Friday, July 31, 2009

To coincide with the ongoing 70th birthday celebrations of Blue Note, Jazzwise looks at the history of the best-loved record label in jazz bar none.

Beginning in an unlikely way in New York in the year World War II broke out with a boogie-woogie record Blue Note by the 1960s, had created an identifiable sound which has to this day continuing relevance in a world where most music is forgotten about just weeks after release. Brian Priestley traces the history of the label; Blue Note’s first UK producer Tony Hall remembers the secret Blues in Trinity session by Dizzy Reece and label chief executive officer Bruce Lundvall, label A&R Eli Wolf and producer Michael Cuscuna talk to Bill Milkowski about Blue Note, past, present and future.

 It seems almost bland to say that the Blue Note story is unique. But, in the history of recorded jazz, it certainly is and indeed, in the history of any kind of recording, it’s only challenged by a few of the early giants such as Victor and Columbia or Decca, an imprint recently revived by its inheritors at Universal.

Like most specialist jazz labels, Blue Note was originally a one-man venture and, in the person of co-founder Alfred Lion, it had both its impetus and its sustaining energy. Though the successful company was sold in the mid-1960s, the name has been kept in the public eye almost continuously till the present day. By contrast, a company set up around the same time, Commodore Records, ceased new recording in the mid-1950s, and its classic material has been leased to several reissuers in turn. Similarly, a slightly later contemporary, the enterprising jazz-blues-gospel label Savoy has seen a series of reissue programmes and even sporadic bouts of new recordings under successive owners, yet it’s basically dormant now.

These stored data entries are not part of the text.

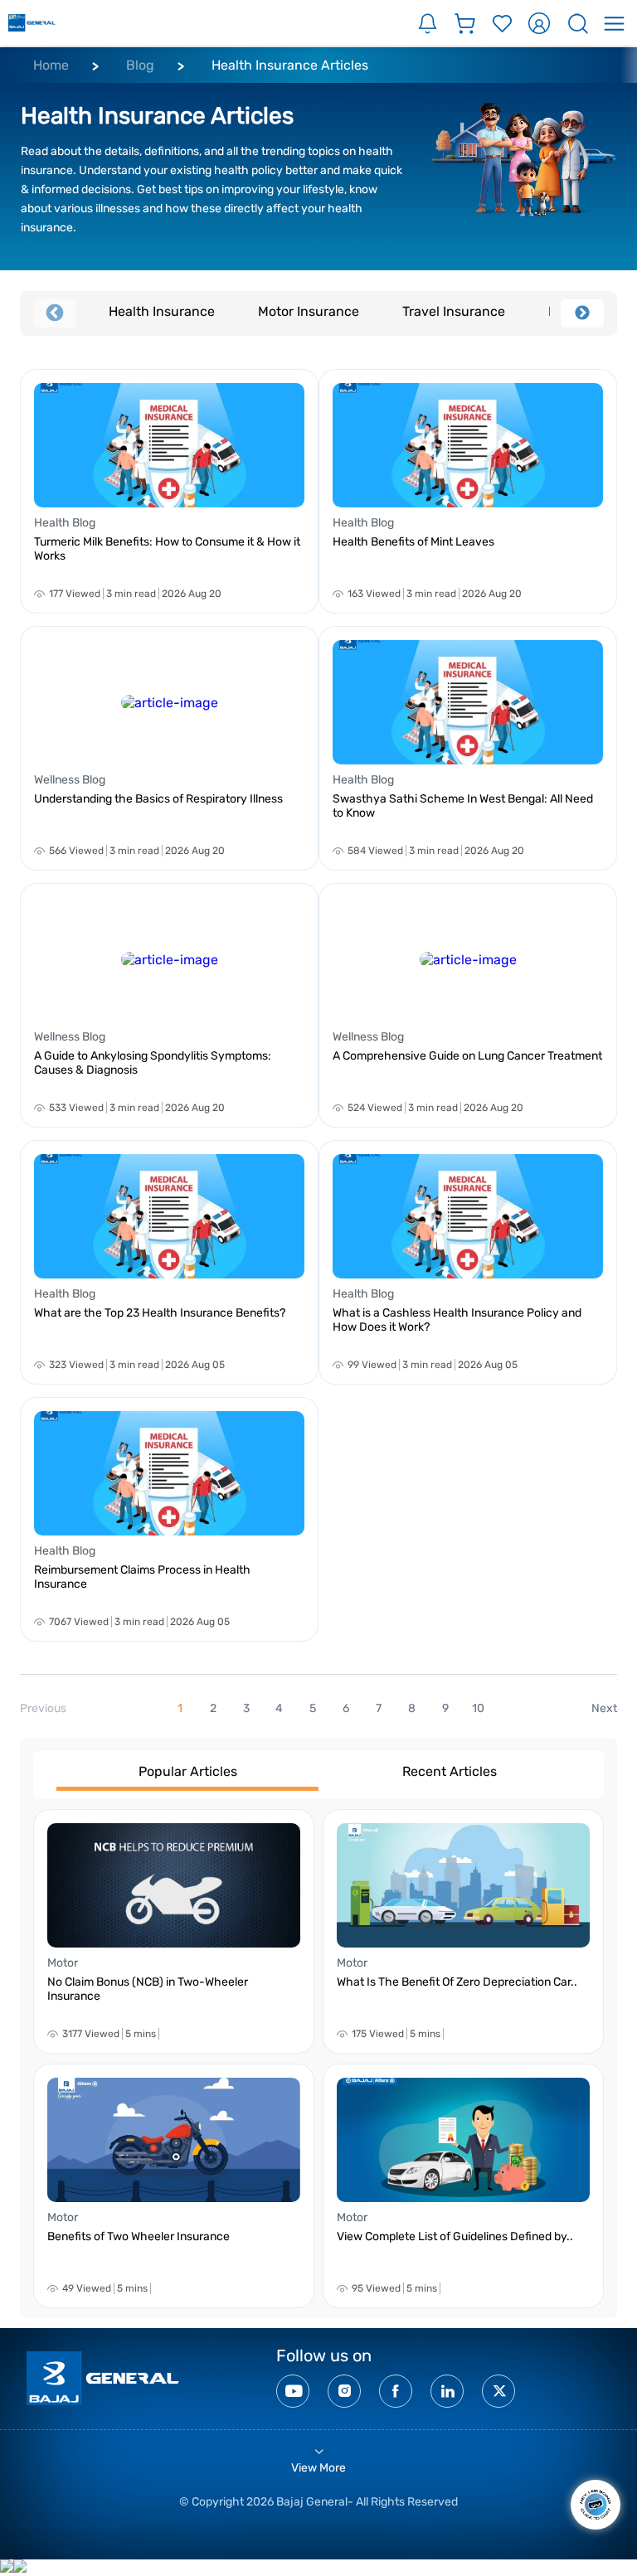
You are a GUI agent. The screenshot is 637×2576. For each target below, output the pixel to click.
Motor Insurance (308, 311)
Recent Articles (449, 1771)
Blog (140, 65)
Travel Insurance (453, 311)
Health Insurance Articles (290, 65)
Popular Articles (188, 1771)
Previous (54, 313)
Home (51, 65)
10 (478, 1708)
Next (582, 313)
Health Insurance (162, 311)
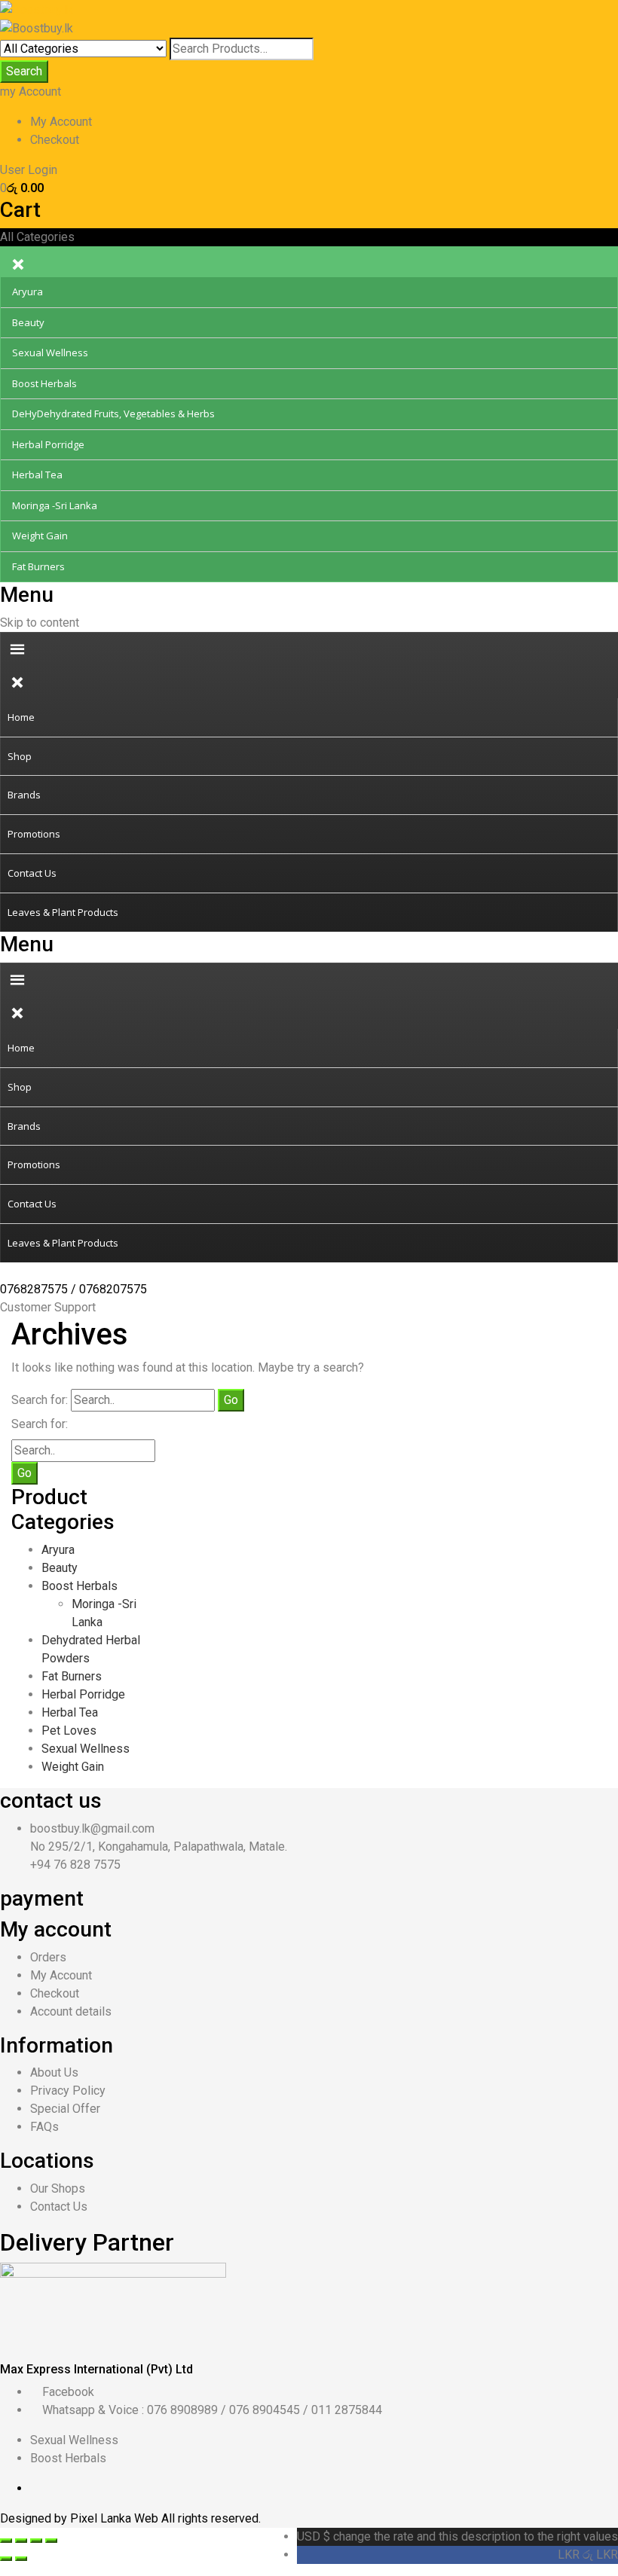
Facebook (68, 2392)
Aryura (58, 1550)
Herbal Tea (69, 1712)
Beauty (59, 1568)
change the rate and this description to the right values (457, 2536)
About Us (54, 2072)
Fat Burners (71, 1676)
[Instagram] (94, 2488)
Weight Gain (72, 1767)
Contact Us (58, 2206)
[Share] (21, 2540)
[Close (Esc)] (6, 2540)
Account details (71, 2011)
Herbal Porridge (83, 1694)
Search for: (39, 1400)
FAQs (44, 2127)
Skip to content (39, 622)
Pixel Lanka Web (115, 2518)
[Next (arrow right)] (21, 2558)
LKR (588, 2554)
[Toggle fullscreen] (36, 2540)
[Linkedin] (58, 2488)
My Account (61, 121)
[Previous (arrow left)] (6, 2558)
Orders (48, 1957)
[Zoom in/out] (51, 2540)
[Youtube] (70, 2488)
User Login (28, 170)
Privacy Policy (68, 2090)
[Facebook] (34, 2488)
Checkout (54, 140)
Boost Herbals (79, 1586)
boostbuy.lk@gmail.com (92, 1828)
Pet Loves (68, 1730)
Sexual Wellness (85, 1748)
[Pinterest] (82, 2488)
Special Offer (65, 2108)
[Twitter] (46, 2488)
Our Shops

Blue Note, on the other hand, not only has a seven-decade back catalogue that continues to sell. It also puts out a number of new albums every year, and among each batch there is usually something that helps to crystallise what’s happening at the time. Undoubtedly a unique brand, then, but whether the legendary “Blue Note style” is also unique is a matter for discussion. For a start, there are different Blue Note “styles”, each with their own fans and, though these help us in retrospect to define how the jazz scene was at various times, they also reflected the company’s awareness of and sensitivity to what was at the cutting edge of live music.